Conhecer, se informar e esclarecer mitos e ideias errôneas sobre sexualidade de pessoas com deficiências é uma tarefa importante porque essas crenças podem afetar a todos, quando por meio delas se incentivam as relações de discriminação e de dominação que podem ocorrer entre pessoas sem deficiência sobre as com deficiência, entre homens com deficiência sobre as mulheres. A deficiência não é sinônimo de impotência, e sim, uma forma de desenvolver novos métodos para sentir prazer e de igual modo sentir-se desejada ou desejado.

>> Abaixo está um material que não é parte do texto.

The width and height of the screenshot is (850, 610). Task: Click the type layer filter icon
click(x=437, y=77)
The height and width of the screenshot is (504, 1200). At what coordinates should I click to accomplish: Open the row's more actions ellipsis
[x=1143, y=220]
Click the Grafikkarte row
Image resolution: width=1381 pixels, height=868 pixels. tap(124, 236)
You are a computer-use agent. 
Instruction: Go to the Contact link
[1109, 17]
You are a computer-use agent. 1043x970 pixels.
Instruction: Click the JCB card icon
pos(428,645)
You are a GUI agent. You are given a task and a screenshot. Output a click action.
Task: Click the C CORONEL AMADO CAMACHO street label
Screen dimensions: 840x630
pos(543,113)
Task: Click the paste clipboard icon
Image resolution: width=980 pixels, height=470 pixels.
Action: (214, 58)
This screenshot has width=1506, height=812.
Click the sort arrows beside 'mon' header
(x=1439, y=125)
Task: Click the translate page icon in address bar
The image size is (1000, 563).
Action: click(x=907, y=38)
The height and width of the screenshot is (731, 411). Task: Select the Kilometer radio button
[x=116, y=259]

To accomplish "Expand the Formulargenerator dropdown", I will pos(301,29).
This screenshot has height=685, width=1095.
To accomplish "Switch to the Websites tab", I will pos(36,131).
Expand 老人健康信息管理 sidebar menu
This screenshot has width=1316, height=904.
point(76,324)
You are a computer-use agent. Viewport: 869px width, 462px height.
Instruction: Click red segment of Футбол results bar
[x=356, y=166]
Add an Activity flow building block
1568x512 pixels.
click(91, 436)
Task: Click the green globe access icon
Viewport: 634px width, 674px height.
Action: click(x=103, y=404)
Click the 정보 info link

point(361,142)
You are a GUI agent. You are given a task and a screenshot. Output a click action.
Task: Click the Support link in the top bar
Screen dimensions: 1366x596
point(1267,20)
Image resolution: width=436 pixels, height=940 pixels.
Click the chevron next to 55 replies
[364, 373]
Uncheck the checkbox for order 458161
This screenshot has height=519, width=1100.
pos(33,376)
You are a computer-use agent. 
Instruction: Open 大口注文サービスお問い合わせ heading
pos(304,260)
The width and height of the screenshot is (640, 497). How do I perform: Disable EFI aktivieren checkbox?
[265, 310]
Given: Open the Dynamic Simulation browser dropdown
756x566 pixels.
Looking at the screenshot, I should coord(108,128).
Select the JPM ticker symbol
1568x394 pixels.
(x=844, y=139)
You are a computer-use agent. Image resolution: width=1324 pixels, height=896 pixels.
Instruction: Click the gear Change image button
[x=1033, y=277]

Essa total desinformação a respeito do assunto também traz outros grandes equívocos. Por exemplo: mulheres com deficiência física, em cadeira de rodas, não podem ter filhos ou exercer o ato sexual; ou que as mulheres e/ou os homens cegos possuem um toque mais sensível, o que tornaria o ato sexual muito mais prazeroso. Certa vez, um amigo que é cego me disse que faz amor em Braille. Fiquei curiosa mas não entrei em detalhe, embora nossos anos de amizade facilitasse a minha pergunta. Resolvi apenas praticar o amor em Braille copiando ele. Foi uma descoberta e tanto. Uau! Também paira o mito de que as pessoas com deficiência intelectual são sem-vergonhas, inconvenientes e masturbadores compulsivos, por terem uma suposta sexualidade exacerbada e sem governo. Enfim, são muitos os equívocos que precisam ser desfeitos.

Muito mais que beleza

Se por um lado já identificamos que projetos e programas de políticas públicas mundiais têm lutado pelos direitos de acesso à educação, à saúde, e à vida social daqueles com deficiência, por outro, muito pouco se tem feito ou divulgado no sentido de incentivar a inserção afetiva e sexual deles. Ampliar essas visões para além do patológico favorece o resgate da sexualidade e do erótico das pessoas com deficiência. Considero um caminho para a inclusão social. A verdadeira saúde sexual é possuir a vida, a liberdade, o movimento, o calor compartilhado. A pessoa com deficiência precisa ser um homem ou mulher em busca de prazer, com responsabilidade e equilíbrio, seguros de sua capacidade de se envolver, de se apaixonar, de se entregar.

E foi ouvindo Vinicius que terminei esse texto. E é claro que um poeta não decepcionaria assim tão rápido, exigindo apenas beleza física como critério de seu amor.   “Senão é como amar uma mulher só linda. E daí? Uma mulher tem que ter alguma coisa além da beleza. Qualquer coisa feliz. Qualquer coisa que ri. Qualquer coisa que sente saudade." Um viva às paixões.